▶ **Problem**
Please reproduce each line of the data below exactly as shown.

▶ **Data section**
══════

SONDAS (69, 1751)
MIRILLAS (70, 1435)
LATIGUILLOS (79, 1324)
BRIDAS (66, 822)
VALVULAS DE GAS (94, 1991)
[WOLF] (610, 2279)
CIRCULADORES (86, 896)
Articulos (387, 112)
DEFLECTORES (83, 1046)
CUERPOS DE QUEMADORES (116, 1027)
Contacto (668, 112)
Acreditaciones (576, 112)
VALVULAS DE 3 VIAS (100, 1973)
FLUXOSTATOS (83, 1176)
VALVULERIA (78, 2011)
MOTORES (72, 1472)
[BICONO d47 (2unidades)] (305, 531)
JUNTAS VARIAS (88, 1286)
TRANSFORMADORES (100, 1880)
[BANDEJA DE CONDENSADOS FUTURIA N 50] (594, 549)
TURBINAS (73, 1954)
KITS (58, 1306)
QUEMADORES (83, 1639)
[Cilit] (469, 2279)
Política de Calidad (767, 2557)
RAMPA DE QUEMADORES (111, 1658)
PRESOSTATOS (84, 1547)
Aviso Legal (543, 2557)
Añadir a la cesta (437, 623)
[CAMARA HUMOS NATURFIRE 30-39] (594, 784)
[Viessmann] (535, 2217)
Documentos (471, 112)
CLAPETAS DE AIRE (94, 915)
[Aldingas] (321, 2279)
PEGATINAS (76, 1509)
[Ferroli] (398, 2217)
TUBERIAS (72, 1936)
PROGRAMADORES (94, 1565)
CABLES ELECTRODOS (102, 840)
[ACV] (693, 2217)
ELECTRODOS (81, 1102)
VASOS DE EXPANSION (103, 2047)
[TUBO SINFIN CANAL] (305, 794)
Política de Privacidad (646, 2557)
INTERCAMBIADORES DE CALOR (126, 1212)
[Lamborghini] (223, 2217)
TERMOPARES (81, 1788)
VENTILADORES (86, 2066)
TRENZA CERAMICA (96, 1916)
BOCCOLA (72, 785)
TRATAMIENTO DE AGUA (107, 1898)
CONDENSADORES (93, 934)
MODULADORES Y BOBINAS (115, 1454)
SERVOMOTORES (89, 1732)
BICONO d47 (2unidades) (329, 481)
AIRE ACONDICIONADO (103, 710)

══════

▶ **Output for this exercise**
SONDAS (69, 1751)
MIRILLAS (70, 1435)
LATIGUILLOS (79, 1324)
BRIDAS (66, 822)
VALVULAS DE GAS (94, 1991)
[WOLF] (610, 2279)
CIRCULADORES (86, 896)
Articulos (387, 112)
DEFLECTORES (83, 1046)
CUERPOS DE QUEMADORES (116, 1027)
Contacto (668, 112)
Acreditaciones (576, 112)
VALVULAS DE 3 VIAS (100, 1973)
FLUXOSTATOS (83, 1176)
VALVULERIA (78, 2011)
MOTORES (72, 1472)
[BICONO d47 (2unidades)] (305, 531)
JUNTAS VARIAS (88, 1286)
TRANSFORMADORES (100, 1880)
[BANDEJA DE CONDENSADOS FUTURIA N 50] (594, 549)
TURBINAS (73, 1954)
KITS (58, 1306)
QUEMADORES (83, 1639)
[Cilit] (469, 2279)
Política de Calidad (767, 2557)
RAMPA DE QUEMADORES (111, 1658)
PRESOSTATOS (84, 1547)
Aviso Legal (543, 2557)
Añadir a la cesta (437, 623)
[CAMARA HUMOS NATURFIRE 30-39] (594, 784)
[Viessmann] (535, 2217)
Documentos (471, 112)
CLAPETAS DE AIRE (94, 915)
[Aldingas] (321, 2279)
PEGATINAS (76, 1509)
[Ferroli] (398, 2217)
TUBERIAS (72, 1936)
PROGRAMADORES (94, 1565)
CABLES ELECTRODOS (102, 840)
[ACV] (693, 2217)
ELECTRODOS (81, 1102)
VASOS DE EXPANSION (103, 2047)
[TUBO SINFIN CANAL] (305, 794)
Política de Privacidad (646, 2557)
INTERCAMBIADORES DE CALOR (126, 1212)
[Lamborghini] (223, 2217)
TERMOPARES (81, 1788)
VENTILADORES (86, 2066)
TRENZA CERAMICA (96, 1916)
BOCCOLA (72, 785)
TRATAMIENTO DE AGUA (107, 1898)
CONDENSADORES (93, 934)
MODULADORES Y BOBINAS (115, 1454)
SERVOMOTORES (89, 1732)
BICONO d47 (2unidades) (329, 481)
AIRE ACONDICIONADO (103, 710)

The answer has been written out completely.